Winona State announces new public health nutrition major


(12/2/2020)

Winona State University is announcing the addition of a new public health nutrition major, making it the only institution in Minnesota that offers an undergraduate degree in the field. The new emphasis augments the only four-year undergraduate program in public health in the Minnesota State System, adding to the three existing emphases: health administration, epidemiology and community health. Students will learn to address nutritional needs of communities and diverse populations, an essential demand especially in light of the COVID-19 pandemic, during which food insecurity and other nutrition concerns have grown. Since the birth of WSU’s public health program in 2012, it has more than doubled in size and continues to grow to meet the demands of students.

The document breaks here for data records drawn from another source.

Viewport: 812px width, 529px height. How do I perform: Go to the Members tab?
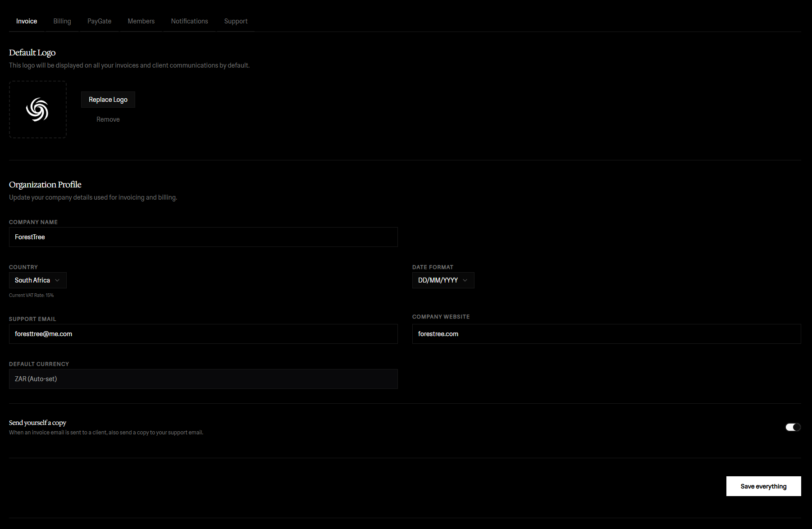point(141,21)
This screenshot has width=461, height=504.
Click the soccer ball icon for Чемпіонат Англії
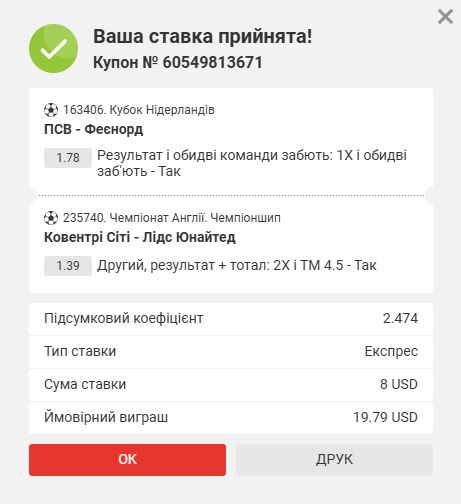coord(51,218)
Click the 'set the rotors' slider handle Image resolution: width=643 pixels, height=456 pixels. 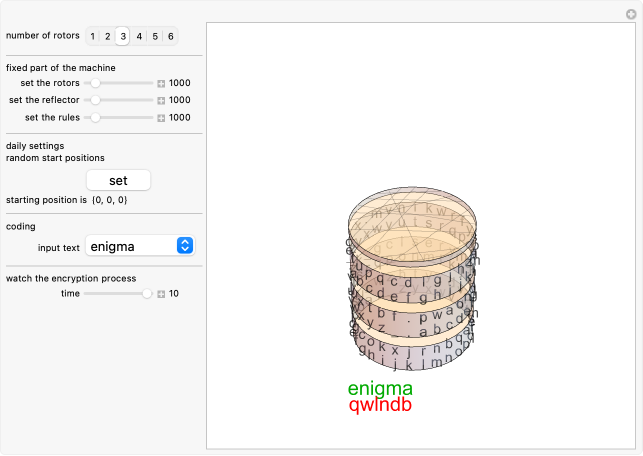(x=95, y=84)
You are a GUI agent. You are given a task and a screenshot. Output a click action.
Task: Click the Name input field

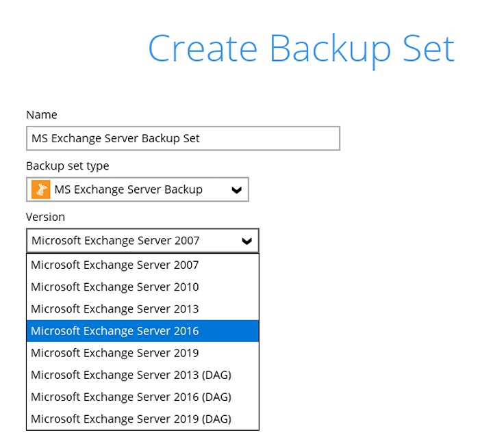tap(183, 138)
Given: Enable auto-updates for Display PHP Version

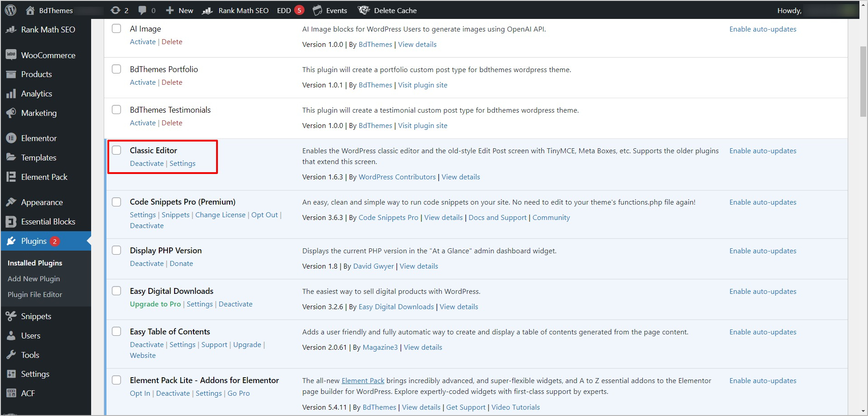Looking at the screenshot, I should (x=762, y=251).
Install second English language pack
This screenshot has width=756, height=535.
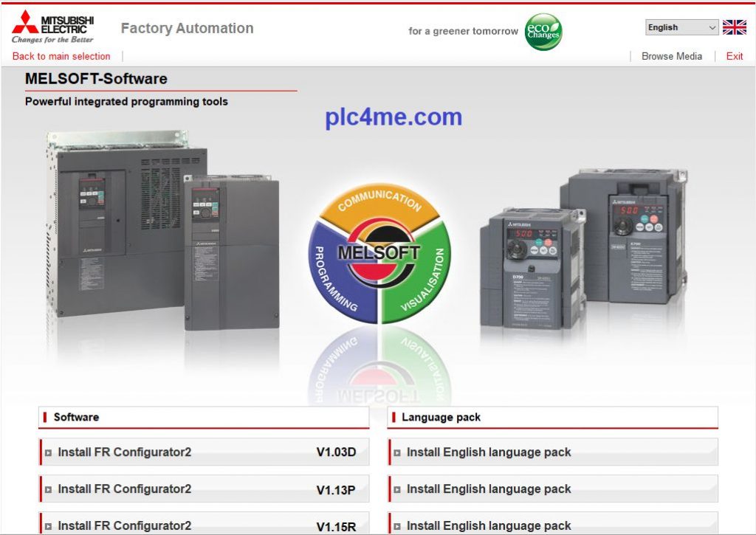553,489
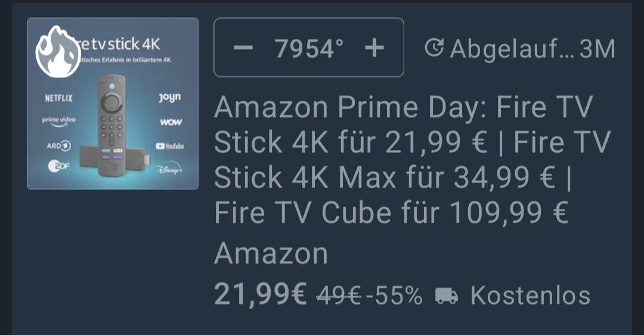Image resolution: width=644 pixels, height=335 pixels.
Task: Click the Disney+ logo in the thumbnail
Action: tap(169, 169)
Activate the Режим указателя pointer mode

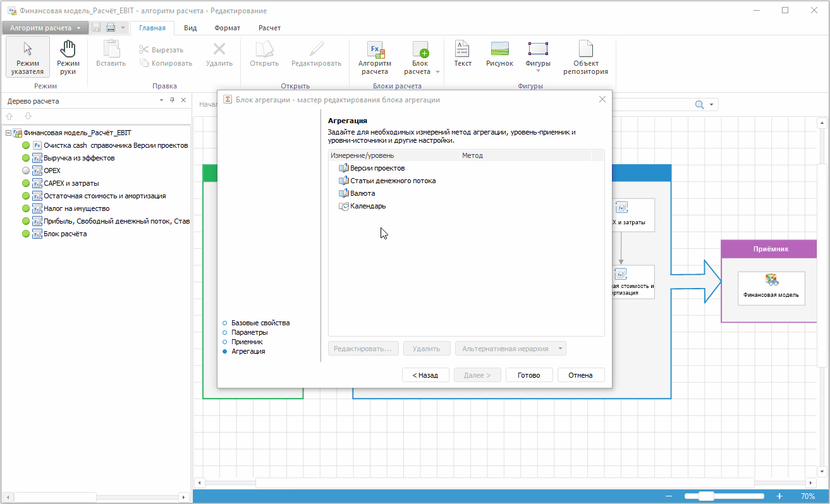point(28,57)
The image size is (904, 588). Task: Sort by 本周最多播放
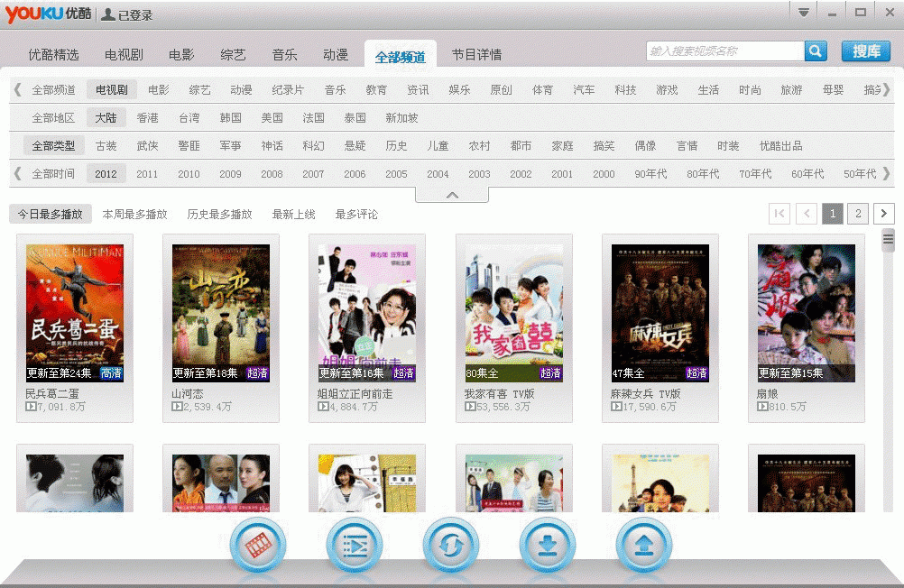point(134,215)
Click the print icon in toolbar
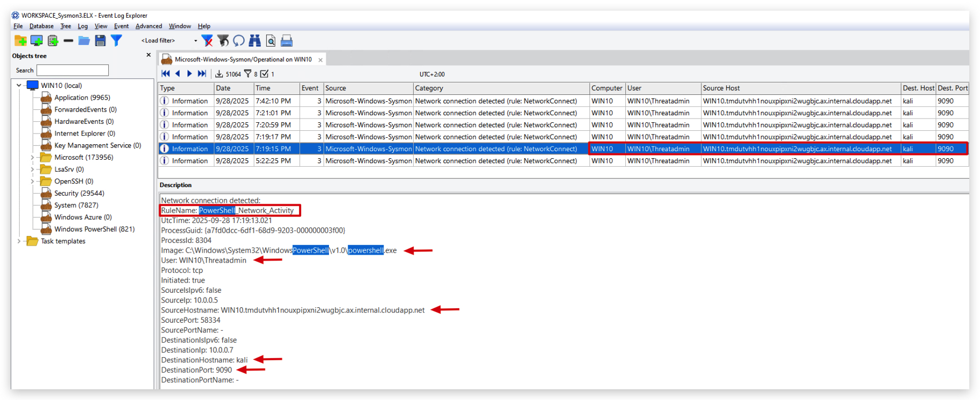 pos(287,41)
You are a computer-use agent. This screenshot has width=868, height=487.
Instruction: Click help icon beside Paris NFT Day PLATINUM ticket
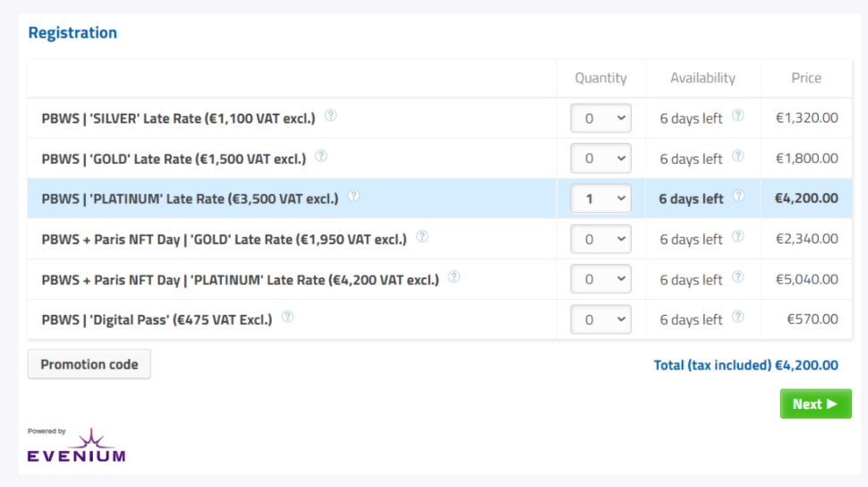(454, 277)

The new program was created in direct response to student requests, as there has been frequent and consistent feedback from students in WSU’s existing nutrition minor, housed in WSU’s Health, Exercise and Rehabilitative Sciences (HERS) department, who wanted an option for a nutrition major program. The program will offer strong preparation for graduates looking to enter the public health work force directly after college. It will also position students wishing to pursue a master’s degree on the path to become registered dietitian/nutritionists.

In addition to core classes taken by all public health majors, public health nutrition students will receive curriculum and experiences that are needed for high demand jobs. The program will prepare students for careers that promote healthy food habits and food access within communities. Students will learn the fundamentals of nutritional biochemistry and apply them in specialized nutrition courses. They will explore food cultures, belief systems and other factors that influence food decisions around the world.

WSU’s new public health nutrition program comes at a time when uncertainties about access to food and other essentials are at an all-time high. Since the current global pandemic started, food security has deteriorated, leaving vulnerable populations disproportionately impacted by disrupted to access safe, nutritious and culturally appropriate foods. To combat these occurrences, many different nutrition programs across the country have been created, implemented, or altered. It’s this type of work which graduates of WSU’s public health nutrition program will be prepared to take on, making this major essential to the overall program and field of public health.